Hello,
I’m training a bert model for sequence classification (from HF). I am using 16bit precision and I have run into the following error:
AssertionError: Attempted step but _scale is None. This may indicate your script did not use scaler.scale(loss or outputs) earlier in the iteration.

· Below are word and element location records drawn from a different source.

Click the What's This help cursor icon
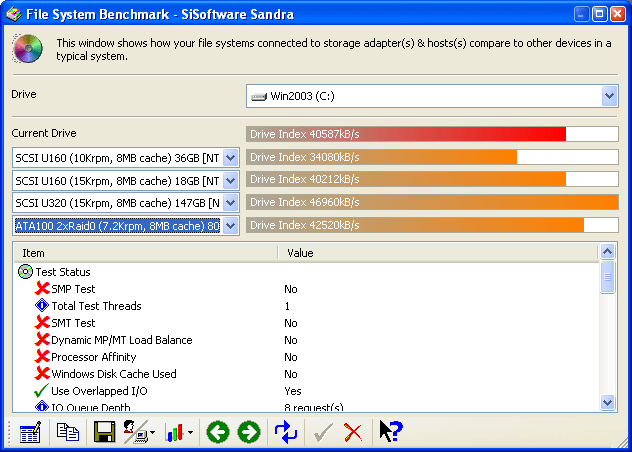Screen dimensions: 632x452 click(390, 432)
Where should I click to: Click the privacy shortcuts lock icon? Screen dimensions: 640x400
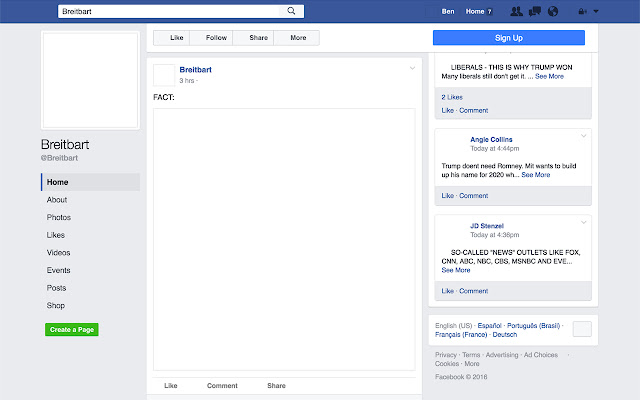(x=580, y=12)
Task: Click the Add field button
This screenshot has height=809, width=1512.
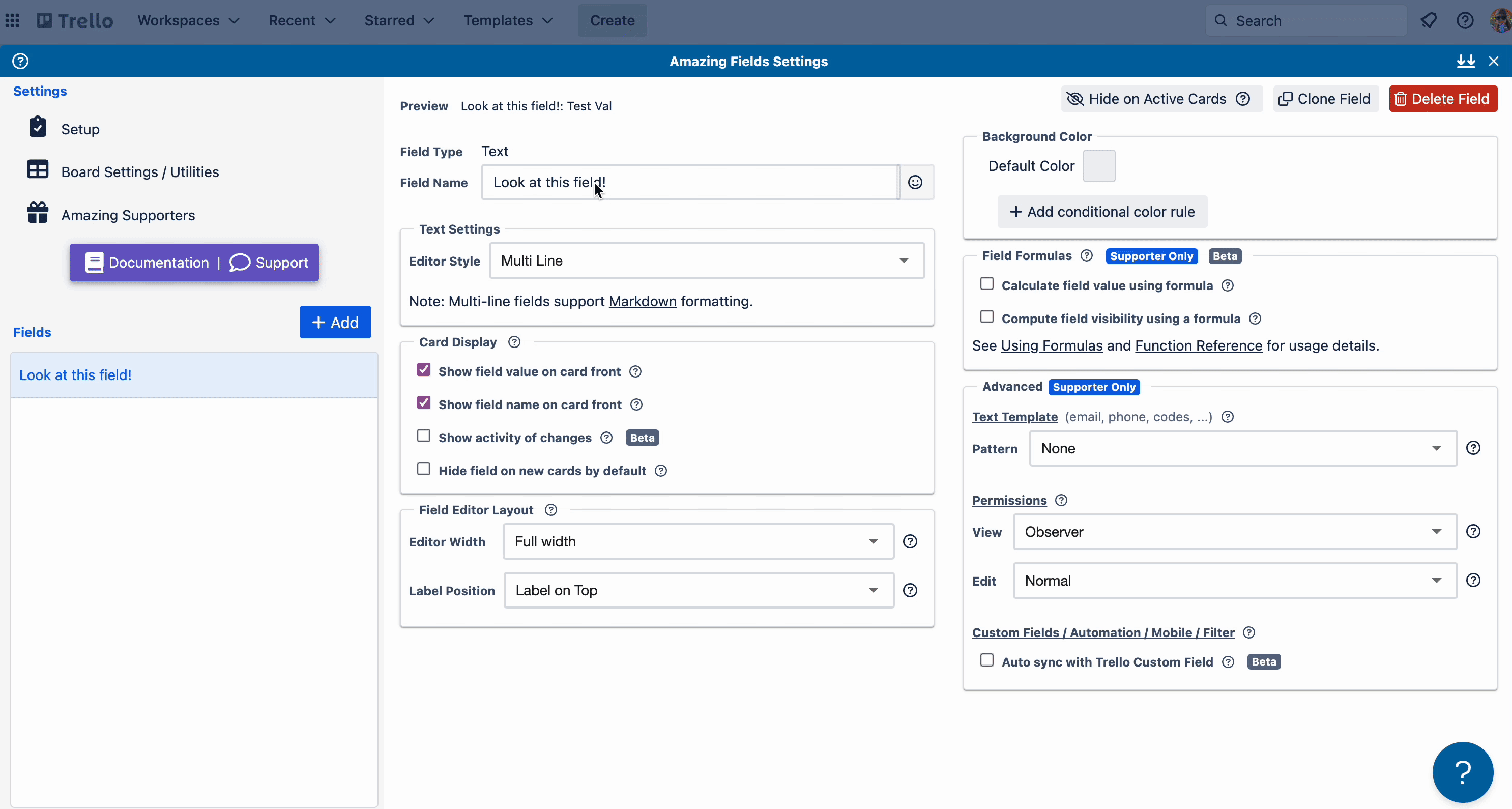Action: pos(335,322)
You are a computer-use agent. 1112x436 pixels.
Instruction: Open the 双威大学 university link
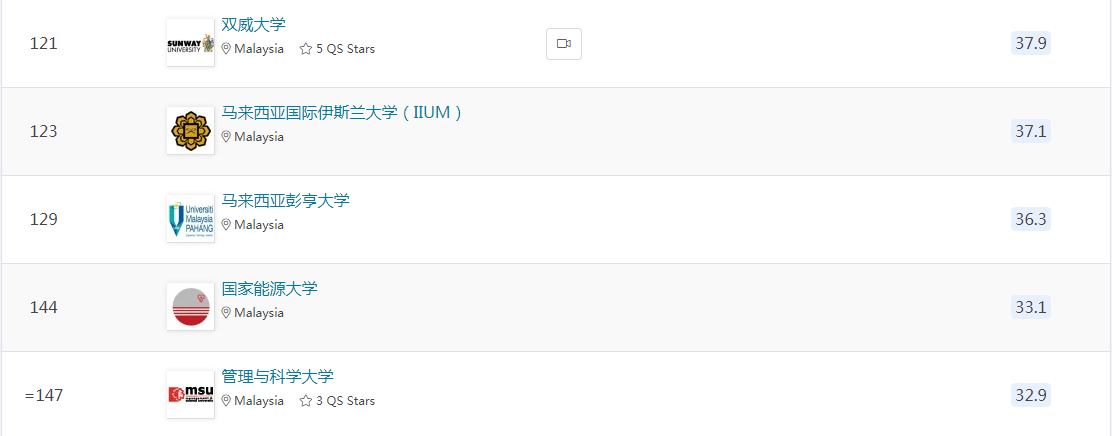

However, 32bit runs without any problems. I am using Pytorch Lightning version 1.1.2. I should note that, I ran a similar code in an earlier version (don’t remember which one but it was > 1.0.0) and I didn’t run into any problems with 16bit training. Here are the training arguments:
early_stop_callback = EarlyStopping(
monitor='val_loss',
min_delta=0.0,
patience=5,
verbose=False,
mode='min'
)
logger = CSVLogger(
save_dir=f'{model_dir}',
name=None,
)
checkpoint_callback = ModelCheckpoint(
filepath=Path(f'{logger.log_dir}/checkpoints')/'{epoch}-{val_loss:0.3f}-{val_accuracy:0.3f}',
save_top_k=3,
monitor='val_loss',
verbose=True,
mode='min',
prefix=''
)
callbacks = [
PrintTableMetricsCallback(),
]
trainer_args = Namespace(
progress_bar_refresh_rate=1,
max_epochs=2,
gpus=1,
accumulate_grad_batches=1,
precision=16,
overfit_batches=0.1,
checkpoint_callback=checkpoint_callback,
logger=logger,
callbacks=callbacks,
fast_dev_run=True,
reload_dataloaders_every_epoch=True,
)
I’ll put the code for the model if required. I’d like to train 16bit models instead of 32bit models to increase my batch size.
Thanks.